DraftKings expected to receive betting license for Md. fairgrounds facility

Bryan P. Sears//August 23, 2022

DraftKings expected to receive betting license for Md. fairgrounds facility

By Bryan P. Sears

//August 23, 2022

State gaming regulators are recommending that a popular online gaming company be given preliminary approval for a sports wagering operator license.

The Maryland Lottery and Gaming Control Commission is expected to qualify Crown Maryland Gaming LLC for a license.  The company is operated by Boston-based DraftKings Inc. The license would be used to operate a sports wagering facility at the Maryland State Fairgrounds in Timonium.

“There are no areas of concern with the licensure of Crown MD Gaming, LLC as a Sports Wagering Facility Operator or with Crown Gaming Inc. as a sports wagering principal entity,” according to a public report provided to the commission.

A vote to qualify DraftKings for a sports wagering operator licenses is just the first step in gaining the license. 

The application and license award must be approved by the Sports Wagering Application Review Commission. That panel typically ratifies the decision of the lottery and gaming control commission. The review commission is not scheduled to meet until next month, though it can schedule one sooner to award a license. 

Gaming regulators will also ultimately have to sign off on the facility and its operations.

The fairgrounds is one of more than a dozen locations guaranteed a sports betting license under state law.

Sixteen were guaranteed to go to 17 locations, including the state’s six casinos, the Laurel and Pimlico racetracks, and the Maryland State Fairgrounds, as well as some off-track betting sites, licensed bingo parlors and the stadiums where the Orioles, Ravens and Commanders play.

Currently, there are 11 licenses awarded, including to five of the six casinos — Rocky Gap so far has decided to not apply for a license.

In December 2020, DraftKings and the operator of the fairgrounds entered into a 10-year agreement to operate mobile and retail sports betting at the facility.

As part of the agreement, DraftKings and the fairgrounds will share the costs of renovating a portion of the Timonium racetrack grandstands. That facility will house the sports wagering operation.

As the exclusive operator, DraftKings will provide all related equipment and personnel for the facility.

Fairgrounds officials did not immediately respond to a request for comment.

The fairgrounds is not the only group to have a partnership with the popular online betting company.

One year ago, the Baltimore Ravens announced DraftKings as its new fantasy sports partner. DraftKing officials at the time said the deal could “perhaps soon” include sports betting. 

Since 2018, DraftKings, a publicly traded company, has been in a period of rapid expansion offering mobile and retail sports betting in 18 states. In 2021, the company bought Golden Nugget gaming for nearly $1.6 billion.

That rapid expansion has come at a cost. Investigators for the state gaming agency reported DraftKings’ financial performance over a five-year period was “consistently poor.”

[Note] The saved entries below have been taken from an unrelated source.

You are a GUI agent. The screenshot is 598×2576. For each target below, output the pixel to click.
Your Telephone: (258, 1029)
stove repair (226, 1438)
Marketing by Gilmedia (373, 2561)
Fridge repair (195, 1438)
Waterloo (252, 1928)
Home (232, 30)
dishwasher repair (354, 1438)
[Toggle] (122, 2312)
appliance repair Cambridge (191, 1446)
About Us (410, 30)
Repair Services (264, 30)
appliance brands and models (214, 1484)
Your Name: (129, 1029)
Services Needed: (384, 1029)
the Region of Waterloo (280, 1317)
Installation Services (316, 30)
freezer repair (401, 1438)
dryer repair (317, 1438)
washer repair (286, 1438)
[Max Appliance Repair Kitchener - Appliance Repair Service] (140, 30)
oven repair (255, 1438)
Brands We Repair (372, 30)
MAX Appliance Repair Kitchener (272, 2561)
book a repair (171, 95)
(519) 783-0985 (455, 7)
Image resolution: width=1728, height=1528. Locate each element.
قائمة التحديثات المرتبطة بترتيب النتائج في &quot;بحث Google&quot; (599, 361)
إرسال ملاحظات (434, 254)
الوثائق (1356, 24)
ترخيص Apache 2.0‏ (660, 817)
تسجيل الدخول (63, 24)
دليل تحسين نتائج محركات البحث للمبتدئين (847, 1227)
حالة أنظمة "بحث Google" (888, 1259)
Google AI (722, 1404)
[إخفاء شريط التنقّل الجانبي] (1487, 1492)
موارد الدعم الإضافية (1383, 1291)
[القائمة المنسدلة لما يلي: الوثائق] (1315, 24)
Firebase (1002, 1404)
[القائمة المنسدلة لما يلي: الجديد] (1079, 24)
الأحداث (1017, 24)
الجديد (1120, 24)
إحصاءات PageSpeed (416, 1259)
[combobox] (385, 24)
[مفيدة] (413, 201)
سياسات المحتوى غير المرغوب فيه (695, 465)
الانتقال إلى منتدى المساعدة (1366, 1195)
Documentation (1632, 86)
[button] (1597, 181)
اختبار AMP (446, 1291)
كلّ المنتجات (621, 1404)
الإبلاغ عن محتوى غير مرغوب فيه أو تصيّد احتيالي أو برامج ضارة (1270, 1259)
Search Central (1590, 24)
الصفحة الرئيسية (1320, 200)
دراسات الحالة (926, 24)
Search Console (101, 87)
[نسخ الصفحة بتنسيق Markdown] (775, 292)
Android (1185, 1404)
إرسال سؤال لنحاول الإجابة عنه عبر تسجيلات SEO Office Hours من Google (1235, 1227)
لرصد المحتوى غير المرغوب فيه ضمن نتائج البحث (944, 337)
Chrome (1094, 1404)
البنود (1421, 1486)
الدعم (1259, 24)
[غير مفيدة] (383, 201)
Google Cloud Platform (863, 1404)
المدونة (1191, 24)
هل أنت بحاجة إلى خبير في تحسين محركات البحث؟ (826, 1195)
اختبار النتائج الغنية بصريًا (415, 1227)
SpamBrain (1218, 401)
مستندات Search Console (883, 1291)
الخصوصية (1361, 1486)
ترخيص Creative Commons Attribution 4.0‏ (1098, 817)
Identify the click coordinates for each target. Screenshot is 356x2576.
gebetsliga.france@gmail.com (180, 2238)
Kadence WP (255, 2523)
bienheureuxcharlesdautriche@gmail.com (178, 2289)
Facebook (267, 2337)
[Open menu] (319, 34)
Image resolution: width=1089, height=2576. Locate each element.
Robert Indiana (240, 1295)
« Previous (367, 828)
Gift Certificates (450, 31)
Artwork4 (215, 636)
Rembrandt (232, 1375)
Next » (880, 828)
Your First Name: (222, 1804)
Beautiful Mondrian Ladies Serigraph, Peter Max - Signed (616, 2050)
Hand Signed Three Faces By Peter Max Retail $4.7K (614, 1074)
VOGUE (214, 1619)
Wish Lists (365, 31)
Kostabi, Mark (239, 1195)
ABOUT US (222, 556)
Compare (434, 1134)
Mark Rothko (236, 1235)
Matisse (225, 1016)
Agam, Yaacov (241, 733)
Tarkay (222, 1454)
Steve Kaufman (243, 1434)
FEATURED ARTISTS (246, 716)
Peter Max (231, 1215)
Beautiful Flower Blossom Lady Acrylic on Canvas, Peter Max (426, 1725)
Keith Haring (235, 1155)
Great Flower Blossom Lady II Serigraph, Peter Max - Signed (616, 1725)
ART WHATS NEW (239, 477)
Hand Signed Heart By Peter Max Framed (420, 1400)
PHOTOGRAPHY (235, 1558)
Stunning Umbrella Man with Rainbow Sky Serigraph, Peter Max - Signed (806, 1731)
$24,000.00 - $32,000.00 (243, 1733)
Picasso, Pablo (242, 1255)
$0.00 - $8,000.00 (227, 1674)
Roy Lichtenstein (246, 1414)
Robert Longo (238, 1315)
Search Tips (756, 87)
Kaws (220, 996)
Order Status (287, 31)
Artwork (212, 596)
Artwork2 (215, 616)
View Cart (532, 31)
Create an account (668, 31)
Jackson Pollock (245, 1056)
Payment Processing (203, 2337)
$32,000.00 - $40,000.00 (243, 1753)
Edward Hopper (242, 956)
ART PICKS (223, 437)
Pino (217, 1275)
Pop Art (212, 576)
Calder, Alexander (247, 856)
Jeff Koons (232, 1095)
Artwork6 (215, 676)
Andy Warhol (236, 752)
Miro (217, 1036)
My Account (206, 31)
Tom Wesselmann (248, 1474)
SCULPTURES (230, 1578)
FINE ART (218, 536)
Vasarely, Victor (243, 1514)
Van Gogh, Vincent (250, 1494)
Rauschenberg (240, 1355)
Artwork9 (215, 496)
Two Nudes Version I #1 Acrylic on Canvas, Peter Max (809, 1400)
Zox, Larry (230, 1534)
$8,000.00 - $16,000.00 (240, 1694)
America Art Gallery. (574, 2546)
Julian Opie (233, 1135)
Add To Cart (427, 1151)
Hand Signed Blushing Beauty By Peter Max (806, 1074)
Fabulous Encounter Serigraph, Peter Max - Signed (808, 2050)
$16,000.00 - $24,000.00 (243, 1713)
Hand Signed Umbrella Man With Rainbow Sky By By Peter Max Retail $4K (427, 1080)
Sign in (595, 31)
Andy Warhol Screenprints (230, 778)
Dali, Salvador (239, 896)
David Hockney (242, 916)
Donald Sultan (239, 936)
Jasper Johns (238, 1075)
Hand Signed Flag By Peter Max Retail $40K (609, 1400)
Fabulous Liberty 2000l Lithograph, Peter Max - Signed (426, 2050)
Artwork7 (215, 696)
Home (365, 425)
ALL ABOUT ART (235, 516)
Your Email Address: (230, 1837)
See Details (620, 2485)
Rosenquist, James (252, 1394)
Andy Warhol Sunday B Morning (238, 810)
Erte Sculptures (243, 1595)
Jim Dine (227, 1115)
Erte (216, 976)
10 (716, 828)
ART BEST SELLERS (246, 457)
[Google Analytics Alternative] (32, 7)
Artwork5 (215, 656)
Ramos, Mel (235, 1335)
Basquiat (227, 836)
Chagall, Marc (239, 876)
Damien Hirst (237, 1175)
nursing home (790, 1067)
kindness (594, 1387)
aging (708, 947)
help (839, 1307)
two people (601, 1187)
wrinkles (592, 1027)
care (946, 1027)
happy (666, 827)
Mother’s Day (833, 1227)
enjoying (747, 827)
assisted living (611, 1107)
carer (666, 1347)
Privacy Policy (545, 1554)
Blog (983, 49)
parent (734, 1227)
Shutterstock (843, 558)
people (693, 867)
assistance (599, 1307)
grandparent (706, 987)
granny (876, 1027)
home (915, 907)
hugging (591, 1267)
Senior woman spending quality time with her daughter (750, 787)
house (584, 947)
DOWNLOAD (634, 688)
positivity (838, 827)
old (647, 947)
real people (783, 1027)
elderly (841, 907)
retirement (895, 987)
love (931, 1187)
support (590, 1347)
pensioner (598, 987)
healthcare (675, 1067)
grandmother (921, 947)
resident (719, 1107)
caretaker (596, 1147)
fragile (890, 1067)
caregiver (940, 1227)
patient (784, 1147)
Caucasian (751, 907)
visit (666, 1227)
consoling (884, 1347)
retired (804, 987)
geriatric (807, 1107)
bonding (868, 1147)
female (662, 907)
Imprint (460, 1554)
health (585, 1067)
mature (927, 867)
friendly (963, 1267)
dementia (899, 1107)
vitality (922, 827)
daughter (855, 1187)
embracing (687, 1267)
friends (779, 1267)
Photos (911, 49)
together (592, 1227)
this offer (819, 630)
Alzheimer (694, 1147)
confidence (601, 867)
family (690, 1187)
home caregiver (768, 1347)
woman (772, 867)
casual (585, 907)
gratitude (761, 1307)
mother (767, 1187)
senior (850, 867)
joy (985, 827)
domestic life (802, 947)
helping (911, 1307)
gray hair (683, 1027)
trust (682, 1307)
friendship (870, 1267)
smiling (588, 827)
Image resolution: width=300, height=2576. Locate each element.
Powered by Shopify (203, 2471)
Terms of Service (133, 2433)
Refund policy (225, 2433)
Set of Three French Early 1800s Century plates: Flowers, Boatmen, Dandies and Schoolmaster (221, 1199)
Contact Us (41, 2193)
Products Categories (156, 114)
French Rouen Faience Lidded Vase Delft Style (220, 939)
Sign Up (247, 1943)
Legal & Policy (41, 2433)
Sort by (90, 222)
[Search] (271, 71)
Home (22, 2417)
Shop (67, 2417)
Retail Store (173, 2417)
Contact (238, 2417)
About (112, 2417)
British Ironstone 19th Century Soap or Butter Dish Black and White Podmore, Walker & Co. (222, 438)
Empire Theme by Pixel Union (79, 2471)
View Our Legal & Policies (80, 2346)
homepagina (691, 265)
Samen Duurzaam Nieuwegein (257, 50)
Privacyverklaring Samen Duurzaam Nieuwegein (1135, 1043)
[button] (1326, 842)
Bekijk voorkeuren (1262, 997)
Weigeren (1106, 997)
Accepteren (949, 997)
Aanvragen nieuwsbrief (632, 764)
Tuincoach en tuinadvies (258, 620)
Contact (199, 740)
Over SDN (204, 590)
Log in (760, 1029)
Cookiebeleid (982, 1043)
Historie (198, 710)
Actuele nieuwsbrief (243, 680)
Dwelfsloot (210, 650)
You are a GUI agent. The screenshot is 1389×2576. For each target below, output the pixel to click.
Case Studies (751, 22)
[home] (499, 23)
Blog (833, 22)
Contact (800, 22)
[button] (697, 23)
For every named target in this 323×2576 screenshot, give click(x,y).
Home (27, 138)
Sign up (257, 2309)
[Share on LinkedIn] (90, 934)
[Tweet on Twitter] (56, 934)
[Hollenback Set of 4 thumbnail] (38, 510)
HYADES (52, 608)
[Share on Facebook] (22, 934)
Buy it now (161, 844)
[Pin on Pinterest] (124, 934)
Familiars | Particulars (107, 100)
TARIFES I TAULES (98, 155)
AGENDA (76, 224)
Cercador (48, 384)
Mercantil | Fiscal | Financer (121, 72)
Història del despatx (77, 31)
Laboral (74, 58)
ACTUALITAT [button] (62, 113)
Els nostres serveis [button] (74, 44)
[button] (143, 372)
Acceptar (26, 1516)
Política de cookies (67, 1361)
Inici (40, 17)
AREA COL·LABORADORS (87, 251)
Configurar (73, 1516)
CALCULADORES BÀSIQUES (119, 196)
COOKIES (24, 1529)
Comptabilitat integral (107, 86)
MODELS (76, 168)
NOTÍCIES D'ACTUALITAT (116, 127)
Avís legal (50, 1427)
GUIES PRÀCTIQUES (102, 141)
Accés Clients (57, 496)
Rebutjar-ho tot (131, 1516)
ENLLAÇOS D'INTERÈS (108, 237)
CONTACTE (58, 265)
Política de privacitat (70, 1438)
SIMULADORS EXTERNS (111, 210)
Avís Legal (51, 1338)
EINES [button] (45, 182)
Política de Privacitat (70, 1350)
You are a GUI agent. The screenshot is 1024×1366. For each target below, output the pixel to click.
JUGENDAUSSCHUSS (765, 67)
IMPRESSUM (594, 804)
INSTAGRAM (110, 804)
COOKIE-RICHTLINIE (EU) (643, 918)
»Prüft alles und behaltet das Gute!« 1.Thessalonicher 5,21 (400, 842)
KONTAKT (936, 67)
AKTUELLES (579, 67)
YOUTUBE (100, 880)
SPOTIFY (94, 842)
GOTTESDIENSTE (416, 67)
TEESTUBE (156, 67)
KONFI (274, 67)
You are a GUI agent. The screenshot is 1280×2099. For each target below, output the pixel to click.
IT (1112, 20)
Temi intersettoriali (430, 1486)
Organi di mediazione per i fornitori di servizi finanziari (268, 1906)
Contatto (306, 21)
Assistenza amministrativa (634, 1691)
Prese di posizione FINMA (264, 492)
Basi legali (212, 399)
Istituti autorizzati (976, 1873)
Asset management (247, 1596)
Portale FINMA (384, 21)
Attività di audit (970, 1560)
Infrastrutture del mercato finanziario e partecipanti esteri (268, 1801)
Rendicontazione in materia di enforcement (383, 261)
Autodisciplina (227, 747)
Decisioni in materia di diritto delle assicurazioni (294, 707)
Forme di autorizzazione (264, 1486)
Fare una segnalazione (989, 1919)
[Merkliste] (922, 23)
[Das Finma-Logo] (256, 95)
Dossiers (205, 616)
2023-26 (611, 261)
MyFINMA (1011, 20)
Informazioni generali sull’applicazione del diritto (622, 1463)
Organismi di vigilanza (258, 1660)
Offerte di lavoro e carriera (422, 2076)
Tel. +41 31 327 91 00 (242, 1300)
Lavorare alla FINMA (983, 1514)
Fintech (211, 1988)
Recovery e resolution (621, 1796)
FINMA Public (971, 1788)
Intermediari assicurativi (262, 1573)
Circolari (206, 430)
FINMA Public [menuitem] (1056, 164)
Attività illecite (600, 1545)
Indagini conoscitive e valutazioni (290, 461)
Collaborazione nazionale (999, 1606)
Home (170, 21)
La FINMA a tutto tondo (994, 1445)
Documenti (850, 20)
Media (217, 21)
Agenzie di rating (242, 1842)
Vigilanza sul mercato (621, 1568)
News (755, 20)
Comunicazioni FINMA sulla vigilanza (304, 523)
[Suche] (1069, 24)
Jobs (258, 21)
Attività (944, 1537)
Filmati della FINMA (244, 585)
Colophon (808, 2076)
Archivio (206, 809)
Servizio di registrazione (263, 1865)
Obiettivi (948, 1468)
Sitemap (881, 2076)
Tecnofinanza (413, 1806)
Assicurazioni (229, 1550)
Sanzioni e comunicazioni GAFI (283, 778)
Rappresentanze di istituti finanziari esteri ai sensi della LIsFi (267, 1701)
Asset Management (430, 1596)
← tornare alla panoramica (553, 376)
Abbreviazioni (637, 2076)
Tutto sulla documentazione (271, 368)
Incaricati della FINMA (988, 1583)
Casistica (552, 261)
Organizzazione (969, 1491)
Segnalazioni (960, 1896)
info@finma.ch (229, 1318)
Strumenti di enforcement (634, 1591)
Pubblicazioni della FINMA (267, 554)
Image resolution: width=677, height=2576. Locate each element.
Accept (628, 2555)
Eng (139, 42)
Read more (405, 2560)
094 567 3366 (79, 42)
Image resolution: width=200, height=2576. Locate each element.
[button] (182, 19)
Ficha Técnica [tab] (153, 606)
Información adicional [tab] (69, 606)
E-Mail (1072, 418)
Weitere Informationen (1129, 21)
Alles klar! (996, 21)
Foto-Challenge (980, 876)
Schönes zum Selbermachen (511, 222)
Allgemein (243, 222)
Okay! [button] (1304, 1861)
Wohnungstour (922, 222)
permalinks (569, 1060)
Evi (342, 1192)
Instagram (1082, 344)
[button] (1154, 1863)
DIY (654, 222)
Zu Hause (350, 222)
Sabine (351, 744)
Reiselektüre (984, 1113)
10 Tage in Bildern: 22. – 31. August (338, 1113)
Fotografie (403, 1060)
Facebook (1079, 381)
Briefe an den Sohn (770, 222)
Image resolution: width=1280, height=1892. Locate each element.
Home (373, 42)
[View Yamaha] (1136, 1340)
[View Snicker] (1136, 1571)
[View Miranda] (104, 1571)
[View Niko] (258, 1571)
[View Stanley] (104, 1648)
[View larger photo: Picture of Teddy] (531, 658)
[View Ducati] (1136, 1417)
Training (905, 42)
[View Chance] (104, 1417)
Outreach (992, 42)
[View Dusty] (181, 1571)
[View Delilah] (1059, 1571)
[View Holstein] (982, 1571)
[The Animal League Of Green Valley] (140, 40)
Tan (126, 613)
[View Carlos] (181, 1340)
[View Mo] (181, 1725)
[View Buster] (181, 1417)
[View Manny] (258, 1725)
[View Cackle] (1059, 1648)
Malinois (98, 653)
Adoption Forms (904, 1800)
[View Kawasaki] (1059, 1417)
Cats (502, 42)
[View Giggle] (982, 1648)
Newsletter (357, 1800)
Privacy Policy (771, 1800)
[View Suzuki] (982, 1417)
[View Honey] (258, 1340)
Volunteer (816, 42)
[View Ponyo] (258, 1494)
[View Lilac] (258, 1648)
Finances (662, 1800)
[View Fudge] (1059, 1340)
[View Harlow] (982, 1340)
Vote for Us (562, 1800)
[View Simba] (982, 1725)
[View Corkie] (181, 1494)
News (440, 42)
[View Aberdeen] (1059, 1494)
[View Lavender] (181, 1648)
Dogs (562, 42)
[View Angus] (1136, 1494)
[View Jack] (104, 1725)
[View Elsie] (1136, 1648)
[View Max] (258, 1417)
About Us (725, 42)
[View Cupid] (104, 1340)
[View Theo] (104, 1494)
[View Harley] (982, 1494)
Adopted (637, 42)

“Although the Company’s revenues increased significantly with market expansion, increases in both cost of revenue and operating expenses have far exceeded revenue growth, resulting in net losses totaling $3.05 billion over the period reviewed,” according to the report to the commission. “These cost increases are due in large part to extensive advertising and player incentive costs incurred each time the Company enters a new market. Additionally, DraftKings continues to acquire new businesses and develop new products and technologies which are often very costly. As a result of its poor operating performance, the Company is not generating positive cash flows from its operations and is having to rely on other measures, such as the issuance of promissory notes, to fund its operations and meet its capital demands.”

A number of analysts cited in the report to the commission expect the company to become profitable by 2025.

Even so, investigators recommend that the company have its “financial performance and suitability be reviewed on an annual basis.”